Betsy Lehman Center: In a letter to the editor of the Journal of Gerontological Social Work, you noted the high death rate from COVID-19 among residents in long term care and asked, “What can we learn from this unexpected crisis about people with disabilities living in nursing homes?” At this point, what do you think we’ve learned?
Penny Shaw: The rate at which nursing home residents are dying from COVID-19 demonstrates something I already knew, that many people would be better off living in apartments or houses in the community than in nursing homes. For the care I require, federal and state payment policies limit my options and would make receiving care at home prohibitively expensive. I’m alert and can manage getting the care I need; I just can’t afford it. The only option for someone like me is to live in a nursing home, which means I live in close proximity to others.
There are many things we could do to make long term care safer. COVID-19 has revealed that nursing homes have a lot to learn about infection control. Some changes, like providing single rooms, would mean starting nearly from scratch, but we would be much better off now, during this pandemic, if we had made that change.

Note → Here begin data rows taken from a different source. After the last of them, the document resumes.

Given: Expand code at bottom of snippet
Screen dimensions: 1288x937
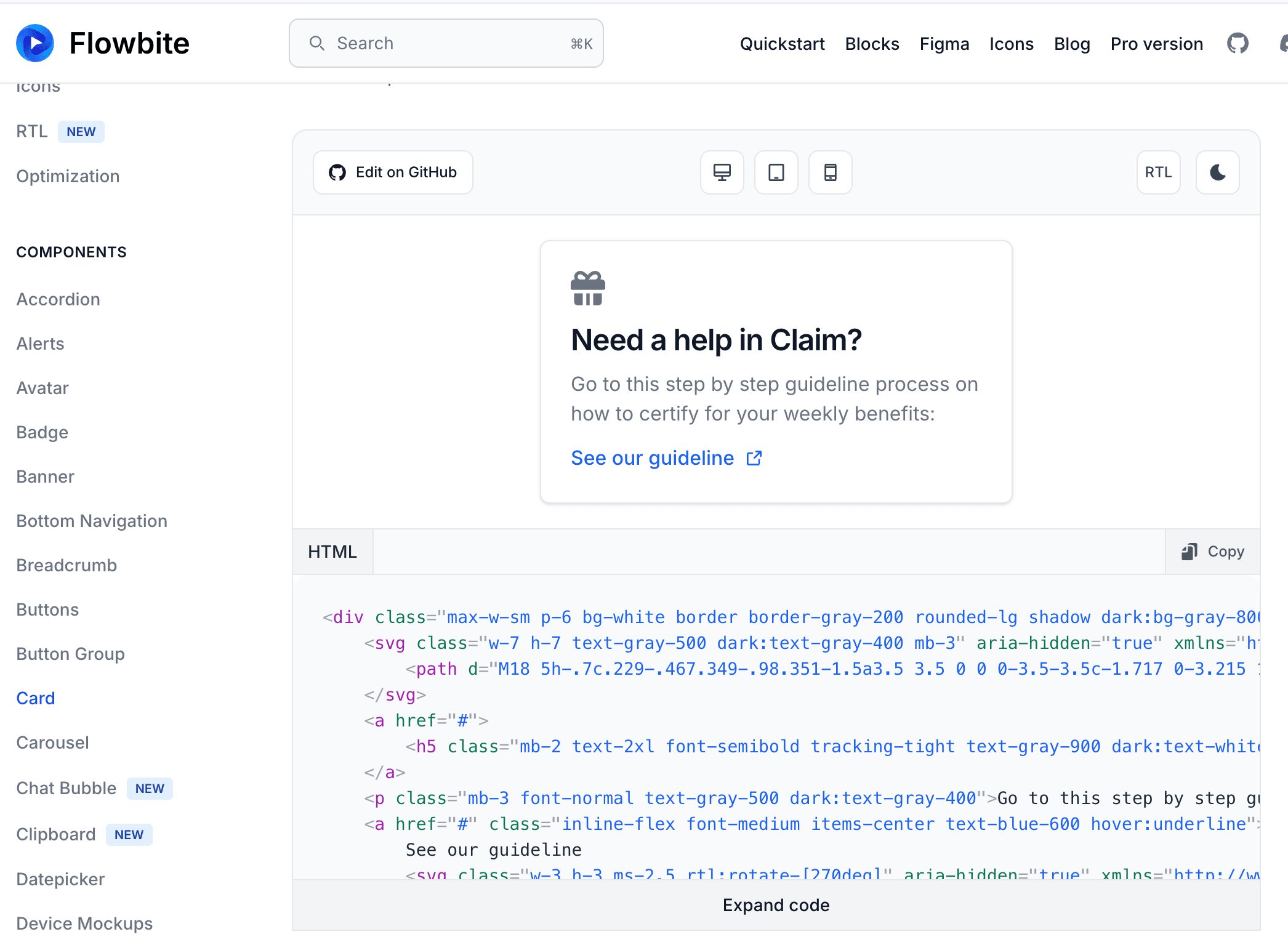Looking at the screenshot, I should [x=776, y=905].
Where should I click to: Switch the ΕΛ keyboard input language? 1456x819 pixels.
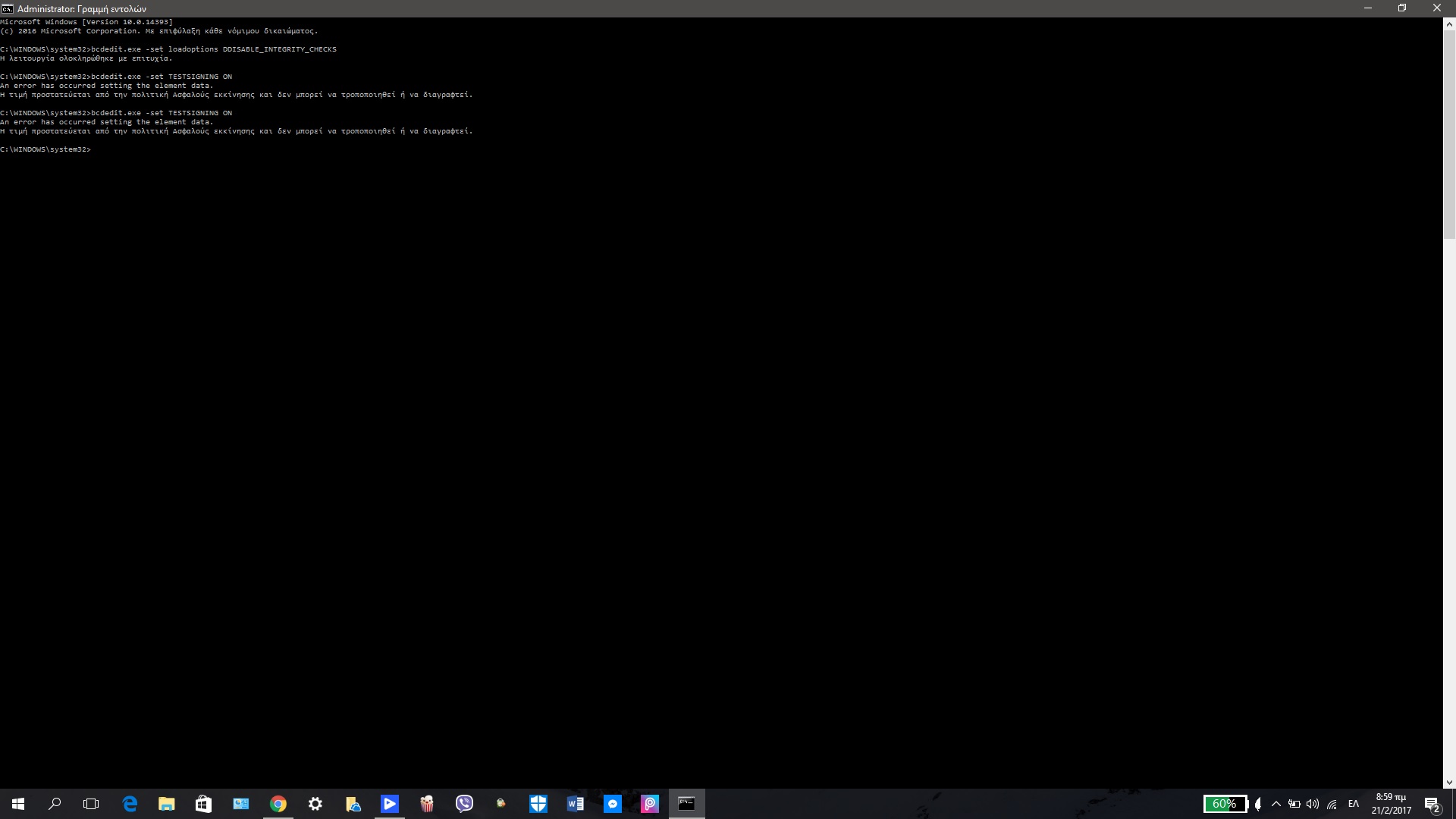[1354, 804]
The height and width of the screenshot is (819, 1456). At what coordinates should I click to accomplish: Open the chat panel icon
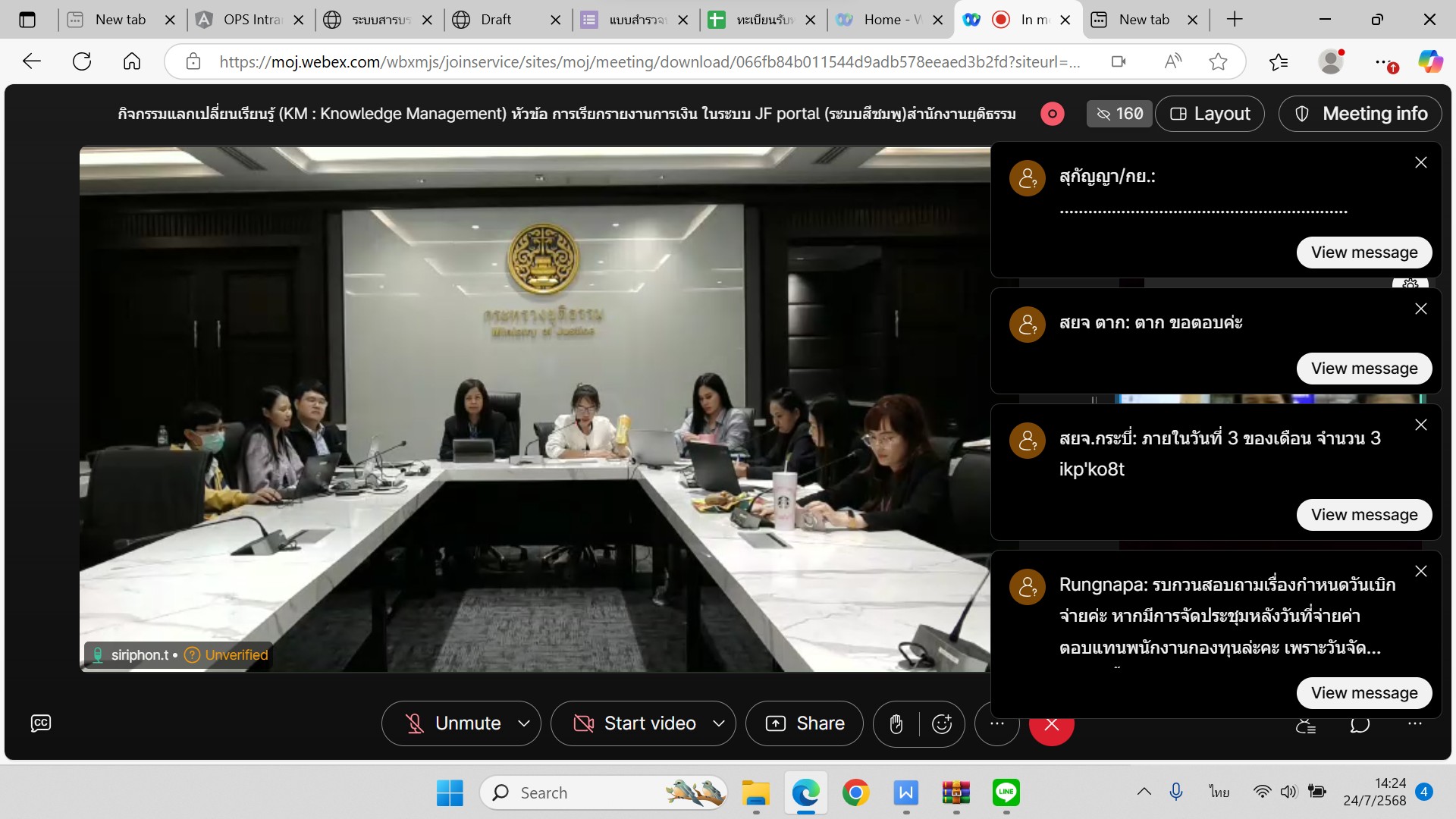[1360, 726]
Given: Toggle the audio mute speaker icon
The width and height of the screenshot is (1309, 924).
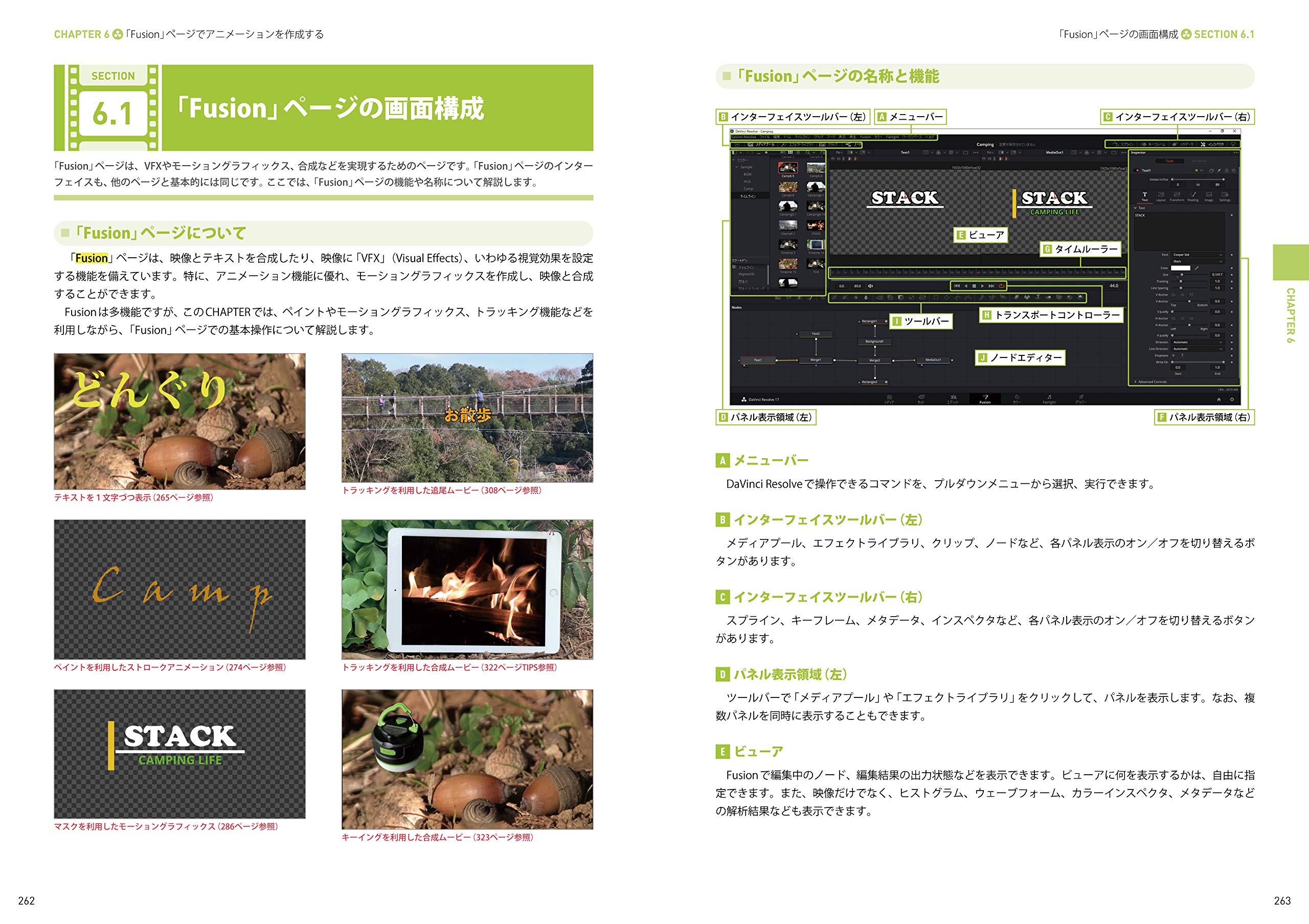Looking at the screenshot, I should pyautogui.click(x=871, y=285).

Betsy Lehman Center: The CMS Coronavirus Commission to which you recently were appointed has been tasked with an ambitious agenda for improving care delivery, infection control, data collection and other aspects of dealing with COVID-19 in nursing homes. What part of that agenda do you find most urgent and why?
Penny Shaw: The Commission has several objectives, include gathering the thoughts of its 25 members on best practices in several areas: rapid and effective response to infectious diseases, rigorous infection control and improved care delivery that meets the needs of all residents during an emergency. Given the current crisis, everything is urgent. CMS is looking to us for immediate assistance with actionable ideas that will help save lives now.
Longer term, I believe COVID-19 will energize those of us working to improve long term care. I believe we will finally make progress. This moment is our opportunity for public attention and broad-based support. We’re all looking to make major policy changes, which we know will take time.
The coronavirus is also an opportunity to bring together disparate groups that have been working separately on behalf of specific disabilities and nursing home residents. I’ve always worked across those silos. I find that my disability work informs my work on nursing home reform. In general, advocating for people with disabilities has a real sense of immediacy to it. Changes in nursing home practices and policies have traditionally been slower to evolve. From my disability work, I’ve learned to be much bolder as I advocate for and with my colleagues in nursing home.
Betsy Lehman Center: In an interview with Len Fishman, Director of the Gerontology Institute at UMass Boston, you describe how getting a power wheelchair in 2010 transformed your life by allowing you to be active in the world on your own terms. How have the COVID-19 stay-at-home advisories and other restrictions impacted your work and daily life?
Penny Shaw: Under federal law, the nursing home really is my home. I follow exactly the same restrictions, consistent with Governor Baker’s orders, as everyone else. I’ve been to the local drugstore, which is about eight blocks away. And I go to the parking lot of my building for fresh air. I wear a mask. I follow physical distancing. When I go to the bank, I use the drive-through window just like everyone else.